Panama Papers Reveal Offshore Secrets Of China’s Red Nobility (G.)

The eight members of China’s Communist party elite whose family members used offshore companies are revealed in the Panama Papers. The documents show the granddaughter of a powerful Chinese leader became the sole shareholder in two British Virgin Islands companies while still a teenager. Jasmine Li had just begun studying at Stanford University in the US when the companies were registered in her name in December 2010. Her grandfather Jia Qinglin was at that time the fourth-ranked politician in China. Other prominent figures who have taken advantage of offshore companies include the brother-in-law of the president, Xi Jinping, and the son-in-law of Zhang Gaoli, another member of China’s top political body, the politburo standing committee.

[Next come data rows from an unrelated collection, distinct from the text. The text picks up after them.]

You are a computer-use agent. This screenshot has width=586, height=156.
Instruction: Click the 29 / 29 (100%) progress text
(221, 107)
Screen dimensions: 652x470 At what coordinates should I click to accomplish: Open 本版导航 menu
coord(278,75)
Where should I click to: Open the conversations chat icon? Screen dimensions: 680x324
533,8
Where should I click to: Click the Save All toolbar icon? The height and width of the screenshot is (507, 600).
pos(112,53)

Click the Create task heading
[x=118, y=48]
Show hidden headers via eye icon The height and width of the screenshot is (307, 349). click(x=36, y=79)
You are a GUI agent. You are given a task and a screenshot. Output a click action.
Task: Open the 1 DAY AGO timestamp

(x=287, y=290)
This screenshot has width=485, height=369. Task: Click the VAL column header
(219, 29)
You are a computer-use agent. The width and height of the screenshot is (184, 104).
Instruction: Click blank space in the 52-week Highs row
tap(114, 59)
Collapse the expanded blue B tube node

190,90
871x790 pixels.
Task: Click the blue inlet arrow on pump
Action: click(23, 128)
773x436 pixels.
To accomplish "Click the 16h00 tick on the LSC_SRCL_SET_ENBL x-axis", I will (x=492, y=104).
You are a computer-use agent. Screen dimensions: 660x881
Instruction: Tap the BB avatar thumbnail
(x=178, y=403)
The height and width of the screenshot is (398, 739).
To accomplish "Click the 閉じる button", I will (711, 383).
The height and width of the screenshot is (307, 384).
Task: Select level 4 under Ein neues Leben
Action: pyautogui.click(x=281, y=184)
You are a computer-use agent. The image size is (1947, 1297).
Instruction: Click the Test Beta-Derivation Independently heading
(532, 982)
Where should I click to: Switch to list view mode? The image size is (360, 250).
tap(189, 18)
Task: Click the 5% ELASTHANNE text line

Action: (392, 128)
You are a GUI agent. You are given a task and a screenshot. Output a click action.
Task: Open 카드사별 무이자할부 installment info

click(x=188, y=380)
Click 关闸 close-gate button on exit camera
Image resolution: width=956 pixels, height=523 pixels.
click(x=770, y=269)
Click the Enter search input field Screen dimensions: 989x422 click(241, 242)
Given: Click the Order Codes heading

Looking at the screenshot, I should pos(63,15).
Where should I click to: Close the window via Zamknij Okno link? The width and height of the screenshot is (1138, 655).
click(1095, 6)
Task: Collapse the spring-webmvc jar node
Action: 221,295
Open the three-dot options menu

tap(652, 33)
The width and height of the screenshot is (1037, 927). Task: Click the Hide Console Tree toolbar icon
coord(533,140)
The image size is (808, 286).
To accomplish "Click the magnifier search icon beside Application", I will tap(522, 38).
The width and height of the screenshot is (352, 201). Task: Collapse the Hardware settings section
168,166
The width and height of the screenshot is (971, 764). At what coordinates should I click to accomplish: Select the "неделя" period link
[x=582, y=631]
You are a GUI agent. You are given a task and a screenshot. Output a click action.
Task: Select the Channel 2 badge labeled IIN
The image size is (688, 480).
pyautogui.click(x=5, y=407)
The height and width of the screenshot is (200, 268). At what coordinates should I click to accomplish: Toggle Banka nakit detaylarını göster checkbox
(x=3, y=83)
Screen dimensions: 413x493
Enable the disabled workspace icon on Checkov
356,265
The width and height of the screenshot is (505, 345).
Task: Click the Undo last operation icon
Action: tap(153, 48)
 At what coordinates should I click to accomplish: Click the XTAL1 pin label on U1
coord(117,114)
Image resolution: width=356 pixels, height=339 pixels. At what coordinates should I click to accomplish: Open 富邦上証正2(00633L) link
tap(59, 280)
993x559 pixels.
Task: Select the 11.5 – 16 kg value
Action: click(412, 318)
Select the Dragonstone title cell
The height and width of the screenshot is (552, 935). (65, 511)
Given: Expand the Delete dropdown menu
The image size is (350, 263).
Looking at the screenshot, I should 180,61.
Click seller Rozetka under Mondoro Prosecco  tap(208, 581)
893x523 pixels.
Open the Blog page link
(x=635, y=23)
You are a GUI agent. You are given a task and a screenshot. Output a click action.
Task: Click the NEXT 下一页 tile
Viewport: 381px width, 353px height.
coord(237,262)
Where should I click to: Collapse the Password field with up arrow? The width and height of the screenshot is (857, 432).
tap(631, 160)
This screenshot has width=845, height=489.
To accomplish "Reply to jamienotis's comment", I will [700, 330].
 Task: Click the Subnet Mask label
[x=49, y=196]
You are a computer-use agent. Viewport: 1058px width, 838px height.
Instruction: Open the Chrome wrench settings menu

They are part of the “red nobility”, whose influence extends well beyond politics. Others include the daughter of Li Peng, who oversaw the brutal retaliation against Tiananmen Square protestors; and Gu Kailai, wife of Bo Xilai, the ex-politburo member jailed for life for corruption and power abuses. The relatives had companies that were clients of the offshore law firm Mossack Fonseca. There is nothing in the documents to suggest that the politicians in question had any beneficial interest in the companies connected to their family members. Since Monday, China’s censors have been blocking access to the unfolding revelations about its most senior political families. There are now reports of censors deleting hundreds of posts on the social networks Sina Weibo and Wechat, and some media organisations including CNN say parts of their websites have been blocked.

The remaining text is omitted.